# Selection:
Original articles on art, artists, architecture, exhibitions, galleries, museums and cultural institutions around Tokyo, Japan.



Tom Friedman

by John McGee


Tom Friedman, Untitled, 2001, paper, clay, wire, plastic and paint

Tom Friedman, Untitled, 2001, paper, clay, wire, plastic and paint 
(Images courtesy the artist and Tomio Koyama Gallery)


Tom Friedman's art makes you snicker...and then run home to tell your friends about it. If you took a big, black trash bag and stuffed it with a bunch of the same bags, how many would fit? If you sharpen a brand-new pencil with a small, single-blade sharpener, continuing carefully all the way down to nothing, what does the resulting spiral shaving look like? These are just a couple of the ways Friedman twists the mundane into the unexpected, curious and funny. With roots in minimalism, Process Art, and mad science, Friedman reinvents ordinary objects from the ground up. 

According to a recent interview with his New York gallery, Feature, Inc., Friedman starts by making a "closer and closer investigation inside of something, like looking into its molecular makeup." He says, "I like the thought of breaking something down... to its ingredients... [its] building blocks. Finding that place is like an intersection of possibilities." 

But Friedman's essential elements aren't on any periodic table. A good example is the photograph in this show. Multiple copies of the same self-portrait are sliced into overlapping grids, separated and reassembled into one extra large image. The result is a Fresnel lens magnification with too much reverb and delay—the image ripples in all directions, but with a rectilinear, fragmented, proto-digital surface. "When I describe things, my vantage point tends to keep shifting on me," the artist explains.

# Material supplied:
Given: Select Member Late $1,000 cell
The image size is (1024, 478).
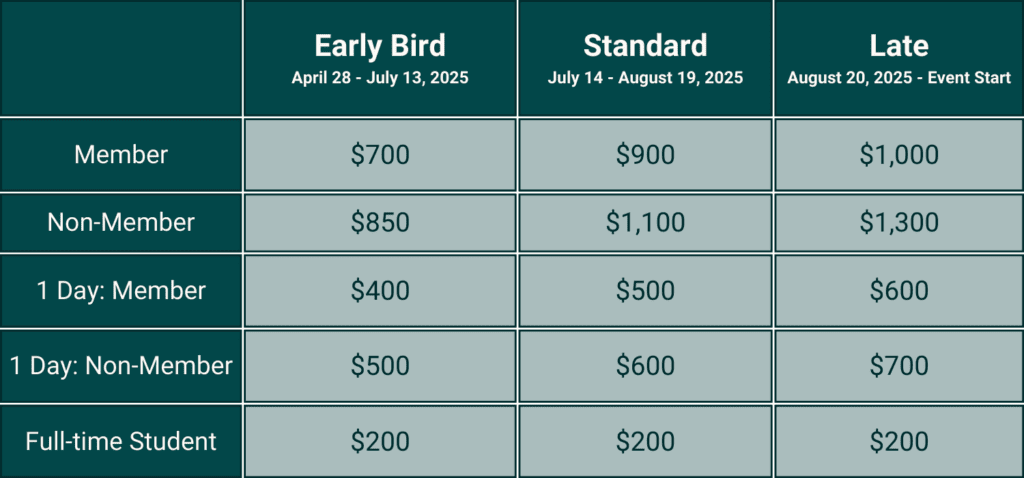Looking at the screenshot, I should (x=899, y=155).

==

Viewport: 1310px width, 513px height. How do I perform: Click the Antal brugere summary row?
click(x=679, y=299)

# Set problem:
Copy the Tom Friedman review starting with "Tom Friedman's art" and going on through "the ground up.", replacing "trash bag" with "garbage bag". Rely only on the Tom Friedman review for what comes next.

# Exercise output:
Tom Friedman's art makes you snicker...and then run home to tell your friends about it. If you took a big, black garbage bag and stuffed it with a bunch of the same bags, how many would fit? If you sharpen a brand-new pencil with a small, single-blade sharpener, continuing carefully all the way down to nothing, what does the resulting spiral shaving look like? These are just a couple of the ways Friedman twists the mundane into the unexpected, curious and funny. With roots in minimalism, Process Art, and mad science, Friedman reinvents ordinary objects from the ground up.